Ferenc Mádl, Hungary’s future President and an academic specialising in private international law, stood firmly in favour of the incorporation doctrine, as most of the bilateral international treaties entered into after the Second World War followed this principle.[15] He proposed accordingly that a future Hungarian codification should follow the incorporation principle.[16]

The definite change took place, however, by the adoption of the Decree-Law which broke with the real seat theory and applies the incorporation theory as the main rule.

Section 18 of the Hungarian Decree-Law determines the law applicable to legal persons under the title ‘Legal persons’, pursuant to which:[17]

 

(1) The legal capacity, economic quality, personal rights of a legal person and the legal relations between the members thereof shall be adjudged according to its personal law.

(2) The personal law of a legal person is the law of that state in whose territory the legal person was incorporated.

(3) If a legal person is incorporated according to the laws of more than one state, or no incorporation is required according to the law applicable at the place of the seat indicated in the statute, its personal law shall be the law applicable at the place of the seat indicated in the statute.

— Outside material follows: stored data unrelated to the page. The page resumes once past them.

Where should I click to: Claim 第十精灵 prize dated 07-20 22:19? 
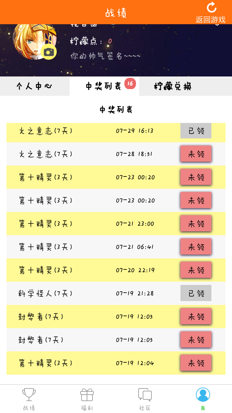click(x=196, y=270)
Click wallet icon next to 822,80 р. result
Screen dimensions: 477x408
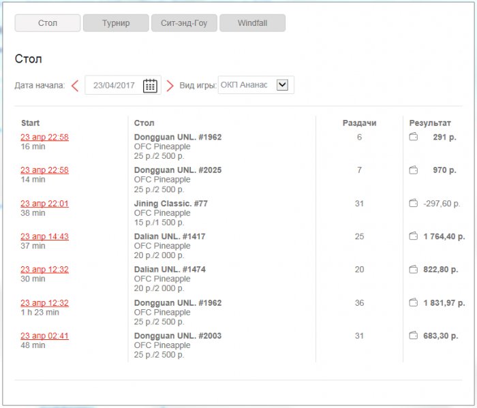click(413, 269)
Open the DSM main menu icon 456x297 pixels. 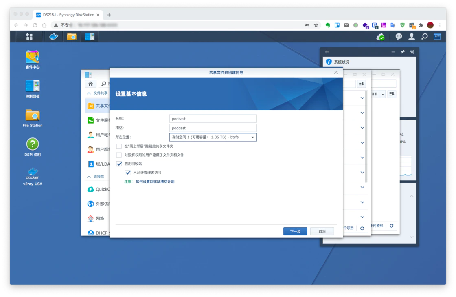coord(29,36)
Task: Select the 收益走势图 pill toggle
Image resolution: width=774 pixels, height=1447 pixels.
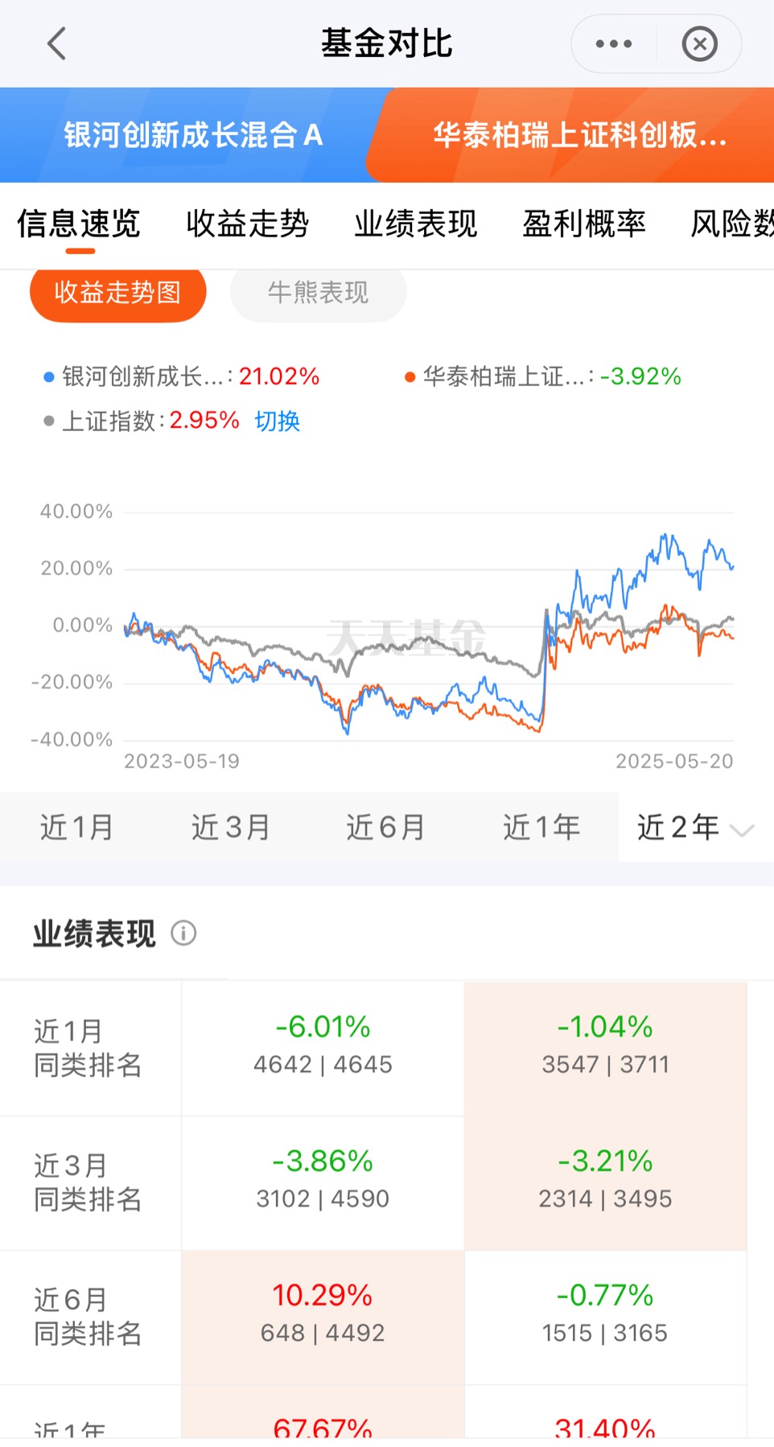Action: tap(117, 293)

(4) If a legal person has no seat according to its statute, or has several seats and is not incorporated in accordance with the law of any of those states, its personal law shall be the law of that state in whose territory its central management is located.

(5) [Repealed]

 

Accordingly, the main connecting factor is the place of incorporation; the place of the seat indicated in the statute and the place of the central management are only subsidiary connecting factors. The application of the subsidiary connecting factors is seldom necessary, since most often the place of incorporation can be ascertained.

The Decree-Law thus made it clear that Hungarian private international law follows the incorporation theory. Terminologically, however, no complete break was made with the earlier legal literature and István Szászy’s Bill.[18] Thus, one of the subsidiary connecting factors of the Decree-Law is the place of central management (‘központi ügyvezetés helye’), which reflects the rule of the Code of Civil Procedure of 1911 and which was identified previously as the seat. According to the jurisdictional rule laid down in section 30 [currently section 30 subsection (1)] of Act II of 1952 (Code on Civil Procedure of 1952), in the event of doubt, the seat is the place of administration (‘ügyintézés helye’). The acts on the company registration procedure adopted after the change of the political system provided similarly: they contained an identical provision, according to which the seat of a firm is the place of central administration (‘központi ügyintézés helye’).[19] However, neither the Code on Civil Procedure of 1952, nor the companies acts nor the laws on company registration procedure nor Act V of 2013 on the Civil Code (Civil Code) contain(ed) and apply at the present the notion of the place of central management (‘központi ügyvezetés’).[20]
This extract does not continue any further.